▶ _Source text_
6'5, 346 pounds | Defensive tackle | Memphis
Pass rush: Poe played mostly at the nose for Memphis, so his pass rush skills are unrefined. Isn't simply a power lineman who bull rushes to collapse the pocket. Likes to use a power and swift swim move when he's going after the passer. Needs to get better at getting his hands up to disrupt the passing window.
Pursuit/quickness: For his size, Poe has very good explosiveness and when his motor is running high, he fires off the snap well. However, Poe's effort is inconsistent and he won't play aggressively on every play. Needs to learn how to use his quickness better to split gaps. Closes in a hurry.
Run defend: Can rely solely on his power to play the run, but doesn't. Struggles to get off blocks at times. Has slightly short arms, which will hurt him in run defense. With his quickness and closing ability, Poe should be an adept run stopper in the NFL. Occupies multiple blockers well.
Strength/tackling: Poe is incredibly powerful coming out of college and won't need to add power to make it in the NFL. He closes on the ball carrier faster than you'd expect for a player his size. Can be a violent tackler when he's playing hard.
Technique: Raw in most technical areas. Doesn't protect his feet very well and is susceptible to chop blocks. Isn't always direct and will take false steps toward the ball carrier. Needs to recognize and diagnose faster. Gets stood up on contact.
Final word: The 6-foot-4, 346-pound Poe was a consistent force for Memphis the past three seasons, starting 30 of 35 games played and totaling 101 tackles and 21.5 tackles for loss. He did that predominantly playing over the nose in the Tigers' 3-4 formations, but he's also lined up at three- and five-technique. Due to injury, Poe has even lined up at outside the tackle after being urged to by coaches.
The issues for Poe are his consistency and technique. If an NFL team can light a fire underneath him and improve his shoddy technique, Poe could become the next Haloti Ngata.

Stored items
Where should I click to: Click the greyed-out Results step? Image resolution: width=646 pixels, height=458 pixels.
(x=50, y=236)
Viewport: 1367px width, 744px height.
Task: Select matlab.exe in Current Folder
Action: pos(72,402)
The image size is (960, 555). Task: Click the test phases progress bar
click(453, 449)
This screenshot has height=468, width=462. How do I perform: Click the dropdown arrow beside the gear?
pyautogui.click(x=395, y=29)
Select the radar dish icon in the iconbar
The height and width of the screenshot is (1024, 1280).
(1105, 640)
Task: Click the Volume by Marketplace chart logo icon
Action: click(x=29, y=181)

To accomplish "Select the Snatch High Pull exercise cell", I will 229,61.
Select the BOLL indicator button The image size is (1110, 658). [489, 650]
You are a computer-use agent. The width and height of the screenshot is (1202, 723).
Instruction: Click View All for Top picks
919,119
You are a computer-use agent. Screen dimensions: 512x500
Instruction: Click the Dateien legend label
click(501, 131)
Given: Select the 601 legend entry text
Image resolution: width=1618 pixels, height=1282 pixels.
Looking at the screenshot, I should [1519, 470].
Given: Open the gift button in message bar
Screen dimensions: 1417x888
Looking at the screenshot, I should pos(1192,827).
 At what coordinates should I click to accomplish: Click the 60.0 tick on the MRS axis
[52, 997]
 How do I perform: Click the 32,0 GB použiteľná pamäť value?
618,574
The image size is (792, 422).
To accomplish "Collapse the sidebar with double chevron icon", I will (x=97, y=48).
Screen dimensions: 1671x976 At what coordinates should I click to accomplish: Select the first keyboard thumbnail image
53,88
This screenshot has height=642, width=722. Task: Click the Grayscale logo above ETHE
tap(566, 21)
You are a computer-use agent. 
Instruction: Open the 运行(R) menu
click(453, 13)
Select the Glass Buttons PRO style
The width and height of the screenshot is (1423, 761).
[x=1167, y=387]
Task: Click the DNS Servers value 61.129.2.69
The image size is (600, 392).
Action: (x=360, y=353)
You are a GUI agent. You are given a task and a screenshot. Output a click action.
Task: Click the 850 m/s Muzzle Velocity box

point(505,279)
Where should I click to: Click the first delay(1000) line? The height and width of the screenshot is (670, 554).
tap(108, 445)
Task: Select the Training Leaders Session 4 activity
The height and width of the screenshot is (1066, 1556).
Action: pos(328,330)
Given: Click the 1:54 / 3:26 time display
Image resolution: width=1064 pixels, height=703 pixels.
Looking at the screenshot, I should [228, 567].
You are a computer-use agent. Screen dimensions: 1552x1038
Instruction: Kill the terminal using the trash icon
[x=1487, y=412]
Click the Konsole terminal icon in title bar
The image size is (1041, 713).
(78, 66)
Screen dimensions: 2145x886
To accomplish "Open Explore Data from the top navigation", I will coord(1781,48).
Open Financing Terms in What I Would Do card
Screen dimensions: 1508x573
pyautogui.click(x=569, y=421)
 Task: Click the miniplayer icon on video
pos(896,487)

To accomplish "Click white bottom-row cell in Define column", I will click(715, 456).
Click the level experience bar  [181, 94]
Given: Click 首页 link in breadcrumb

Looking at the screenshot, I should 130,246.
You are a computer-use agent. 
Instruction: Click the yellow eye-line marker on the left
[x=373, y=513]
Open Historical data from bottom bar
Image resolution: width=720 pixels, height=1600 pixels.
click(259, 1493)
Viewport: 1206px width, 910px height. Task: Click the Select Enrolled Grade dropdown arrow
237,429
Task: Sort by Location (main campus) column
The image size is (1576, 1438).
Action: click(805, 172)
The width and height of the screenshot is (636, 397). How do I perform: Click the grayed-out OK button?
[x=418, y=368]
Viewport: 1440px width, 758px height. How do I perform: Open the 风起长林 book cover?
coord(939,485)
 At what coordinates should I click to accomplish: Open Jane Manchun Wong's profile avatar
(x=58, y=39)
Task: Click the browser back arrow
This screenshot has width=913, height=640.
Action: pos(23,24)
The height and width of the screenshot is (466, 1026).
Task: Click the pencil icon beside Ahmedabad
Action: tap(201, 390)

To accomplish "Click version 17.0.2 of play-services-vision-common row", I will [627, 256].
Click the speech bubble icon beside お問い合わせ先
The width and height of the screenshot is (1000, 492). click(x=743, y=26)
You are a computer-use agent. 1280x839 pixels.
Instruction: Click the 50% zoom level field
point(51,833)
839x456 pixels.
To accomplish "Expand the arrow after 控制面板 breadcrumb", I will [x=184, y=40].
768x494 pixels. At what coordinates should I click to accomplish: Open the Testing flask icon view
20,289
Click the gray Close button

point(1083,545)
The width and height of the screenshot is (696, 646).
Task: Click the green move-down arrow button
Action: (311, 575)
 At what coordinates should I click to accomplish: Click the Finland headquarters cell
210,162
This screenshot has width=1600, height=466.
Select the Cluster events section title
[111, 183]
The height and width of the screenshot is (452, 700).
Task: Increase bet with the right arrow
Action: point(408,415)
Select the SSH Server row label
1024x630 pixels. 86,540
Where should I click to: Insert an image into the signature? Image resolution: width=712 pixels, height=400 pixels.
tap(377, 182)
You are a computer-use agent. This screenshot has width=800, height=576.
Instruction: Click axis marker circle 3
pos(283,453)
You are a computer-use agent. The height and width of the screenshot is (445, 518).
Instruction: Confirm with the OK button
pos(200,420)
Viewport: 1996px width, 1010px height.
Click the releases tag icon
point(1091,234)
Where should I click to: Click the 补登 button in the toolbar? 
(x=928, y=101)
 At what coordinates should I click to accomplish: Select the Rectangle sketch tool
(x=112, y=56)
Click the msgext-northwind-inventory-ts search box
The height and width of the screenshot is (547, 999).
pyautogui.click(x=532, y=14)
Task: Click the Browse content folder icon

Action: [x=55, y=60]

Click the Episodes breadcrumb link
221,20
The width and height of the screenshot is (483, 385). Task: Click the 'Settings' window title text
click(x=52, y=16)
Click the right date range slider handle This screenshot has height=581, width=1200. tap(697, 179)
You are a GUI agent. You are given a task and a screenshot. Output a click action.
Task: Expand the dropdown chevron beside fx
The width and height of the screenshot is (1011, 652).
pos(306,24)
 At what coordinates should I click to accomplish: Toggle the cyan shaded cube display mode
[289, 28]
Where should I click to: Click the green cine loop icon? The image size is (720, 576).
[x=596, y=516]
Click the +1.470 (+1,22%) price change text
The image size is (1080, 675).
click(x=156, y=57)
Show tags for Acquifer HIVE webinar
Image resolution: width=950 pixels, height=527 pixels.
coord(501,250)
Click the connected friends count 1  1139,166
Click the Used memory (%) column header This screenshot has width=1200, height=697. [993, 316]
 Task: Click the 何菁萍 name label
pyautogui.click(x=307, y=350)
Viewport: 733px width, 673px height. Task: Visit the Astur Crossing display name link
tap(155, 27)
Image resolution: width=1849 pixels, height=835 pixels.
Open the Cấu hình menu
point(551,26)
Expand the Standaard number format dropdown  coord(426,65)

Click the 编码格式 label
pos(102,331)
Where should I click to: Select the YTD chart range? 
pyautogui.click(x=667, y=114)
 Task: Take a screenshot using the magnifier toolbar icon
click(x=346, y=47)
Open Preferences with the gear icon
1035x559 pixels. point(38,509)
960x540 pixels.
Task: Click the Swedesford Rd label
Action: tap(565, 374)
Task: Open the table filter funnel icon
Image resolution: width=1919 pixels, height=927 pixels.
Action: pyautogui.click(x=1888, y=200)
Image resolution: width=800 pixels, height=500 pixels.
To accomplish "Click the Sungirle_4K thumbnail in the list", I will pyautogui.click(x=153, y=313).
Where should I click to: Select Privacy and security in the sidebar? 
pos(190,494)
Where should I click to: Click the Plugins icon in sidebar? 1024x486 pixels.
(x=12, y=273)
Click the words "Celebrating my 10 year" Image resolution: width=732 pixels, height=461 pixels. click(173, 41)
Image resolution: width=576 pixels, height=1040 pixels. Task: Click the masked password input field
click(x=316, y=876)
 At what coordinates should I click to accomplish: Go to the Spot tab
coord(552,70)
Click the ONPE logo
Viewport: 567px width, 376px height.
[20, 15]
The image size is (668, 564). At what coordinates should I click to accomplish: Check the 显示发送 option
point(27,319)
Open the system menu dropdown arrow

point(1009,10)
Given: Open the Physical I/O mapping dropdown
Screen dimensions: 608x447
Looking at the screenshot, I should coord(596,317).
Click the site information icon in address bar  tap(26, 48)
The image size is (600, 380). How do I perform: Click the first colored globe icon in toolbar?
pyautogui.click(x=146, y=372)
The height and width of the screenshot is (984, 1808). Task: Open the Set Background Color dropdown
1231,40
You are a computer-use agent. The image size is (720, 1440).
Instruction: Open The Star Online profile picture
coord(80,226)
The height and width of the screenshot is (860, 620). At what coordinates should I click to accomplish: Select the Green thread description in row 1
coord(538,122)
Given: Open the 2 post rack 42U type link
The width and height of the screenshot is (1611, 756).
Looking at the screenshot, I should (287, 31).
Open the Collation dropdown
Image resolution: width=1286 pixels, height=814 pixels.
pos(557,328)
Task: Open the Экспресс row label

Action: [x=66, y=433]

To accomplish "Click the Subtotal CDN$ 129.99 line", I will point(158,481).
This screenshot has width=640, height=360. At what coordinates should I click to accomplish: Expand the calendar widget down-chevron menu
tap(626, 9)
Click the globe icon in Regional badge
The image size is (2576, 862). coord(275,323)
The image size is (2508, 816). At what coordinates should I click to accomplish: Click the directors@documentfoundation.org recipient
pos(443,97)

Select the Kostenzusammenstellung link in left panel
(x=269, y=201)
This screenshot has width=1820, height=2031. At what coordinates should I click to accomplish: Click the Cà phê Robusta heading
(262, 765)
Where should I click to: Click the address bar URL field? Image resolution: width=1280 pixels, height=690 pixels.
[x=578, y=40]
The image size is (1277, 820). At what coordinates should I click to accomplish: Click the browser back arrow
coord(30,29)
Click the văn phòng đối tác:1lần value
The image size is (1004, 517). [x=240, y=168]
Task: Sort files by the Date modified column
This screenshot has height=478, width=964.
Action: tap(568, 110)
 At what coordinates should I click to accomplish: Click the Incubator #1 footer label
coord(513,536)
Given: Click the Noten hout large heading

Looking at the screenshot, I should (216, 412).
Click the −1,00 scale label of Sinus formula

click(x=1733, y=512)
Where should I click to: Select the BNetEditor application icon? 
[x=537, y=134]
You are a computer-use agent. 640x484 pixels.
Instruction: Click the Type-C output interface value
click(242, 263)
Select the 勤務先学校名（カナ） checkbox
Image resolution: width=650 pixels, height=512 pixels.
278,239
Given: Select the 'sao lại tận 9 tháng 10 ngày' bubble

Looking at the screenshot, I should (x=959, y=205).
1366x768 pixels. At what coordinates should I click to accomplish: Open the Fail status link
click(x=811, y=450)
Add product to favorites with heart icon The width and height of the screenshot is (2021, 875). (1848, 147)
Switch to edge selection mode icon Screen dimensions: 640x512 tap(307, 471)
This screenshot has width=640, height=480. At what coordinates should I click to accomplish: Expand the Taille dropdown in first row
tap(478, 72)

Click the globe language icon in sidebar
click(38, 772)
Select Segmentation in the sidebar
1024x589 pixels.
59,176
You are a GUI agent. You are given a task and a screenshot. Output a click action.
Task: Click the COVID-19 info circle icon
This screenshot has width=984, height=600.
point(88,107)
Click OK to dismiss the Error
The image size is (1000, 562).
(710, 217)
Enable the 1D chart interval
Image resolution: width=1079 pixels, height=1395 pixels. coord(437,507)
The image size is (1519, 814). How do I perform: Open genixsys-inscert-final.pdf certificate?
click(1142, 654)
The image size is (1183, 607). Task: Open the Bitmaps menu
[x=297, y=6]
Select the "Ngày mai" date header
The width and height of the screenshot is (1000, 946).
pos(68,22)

▶ _What the exercise asks_
Reproduce the stretch of the scouting report from "Run defend: Can" through "up on contact." word for word.

▶ _Exercise answer_
Run defend: Can rely solely on his power to play the run, but doesn't. Struggles to get off blocks at times. Has slightly short arms, which will hurt him in run defense. With his quickness and closing ability, Poe should be an adept run stopper in the NFL. Occupies multiple blockers well.
Strength/tackling: Poe is incredibly powerful coming out of college and won't need to add power to make it in the NFL. He closes on the ball carrier faster than you'd expect for a player his size. Can be a violent tackler when he's playing hard.
Technique: Raw in most technical areas. Doesn't protect his feet very well and is susceptible to chop blocks. Isn't always direct and will take false steps toward the ball carrier. Needs to recognize and diagnose faster. Gets stood up on contact.